EXERCISE TASK:
Pull out every line from the items below that contains the word "agent".
+++++
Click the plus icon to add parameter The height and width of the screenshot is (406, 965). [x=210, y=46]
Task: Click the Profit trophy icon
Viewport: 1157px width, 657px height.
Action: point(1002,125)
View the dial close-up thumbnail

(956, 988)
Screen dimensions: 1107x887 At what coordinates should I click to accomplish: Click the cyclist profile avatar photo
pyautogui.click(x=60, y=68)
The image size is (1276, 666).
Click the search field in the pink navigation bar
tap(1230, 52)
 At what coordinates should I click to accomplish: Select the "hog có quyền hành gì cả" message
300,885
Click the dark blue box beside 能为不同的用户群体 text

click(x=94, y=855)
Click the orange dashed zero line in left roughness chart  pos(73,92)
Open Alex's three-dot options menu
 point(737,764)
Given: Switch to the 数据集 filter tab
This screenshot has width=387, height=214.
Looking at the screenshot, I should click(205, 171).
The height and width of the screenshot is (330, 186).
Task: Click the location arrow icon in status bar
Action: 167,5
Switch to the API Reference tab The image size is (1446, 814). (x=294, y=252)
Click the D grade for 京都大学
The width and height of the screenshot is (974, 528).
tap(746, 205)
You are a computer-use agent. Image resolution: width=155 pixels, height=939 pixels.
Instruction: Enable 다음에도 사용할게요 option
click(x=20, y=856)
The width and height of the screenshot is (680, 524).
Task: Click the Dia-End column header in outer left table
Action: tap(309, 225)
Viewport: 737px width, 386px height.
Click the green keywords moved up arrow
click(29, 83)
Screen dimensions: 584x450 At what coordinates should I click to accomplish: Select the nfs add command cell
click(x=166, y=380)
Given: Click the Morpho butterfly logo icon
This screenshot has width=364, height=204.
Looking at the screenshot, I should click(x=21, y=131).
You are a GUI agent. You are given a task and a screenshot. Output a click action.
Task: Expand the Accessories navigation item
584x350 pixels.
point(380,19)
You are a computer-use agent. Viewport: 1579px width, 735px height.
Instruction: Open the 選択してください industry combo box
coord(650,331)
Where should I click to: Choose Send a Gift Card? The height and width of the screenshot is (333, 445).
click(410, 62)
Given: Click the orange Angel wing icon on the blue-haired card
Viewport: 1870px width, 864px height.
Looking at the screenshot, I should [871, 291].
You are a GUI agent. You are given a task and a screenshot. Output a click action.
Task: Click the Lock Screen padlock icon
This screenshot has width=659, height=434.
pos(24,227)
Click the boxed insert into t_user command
+++++
RESPONSE TO THE EXERCISE:
You are a computer-use agent. Image resolution: width=155 pixels, height=939 pixels.
You are a GUI agent. You are given a task and a screenshot. Output a click action.
You are a computer-use agent. Viewport: 1579px width, 735px height.
You are a GUI agent. You are given a task and a screenshot. Output a click action.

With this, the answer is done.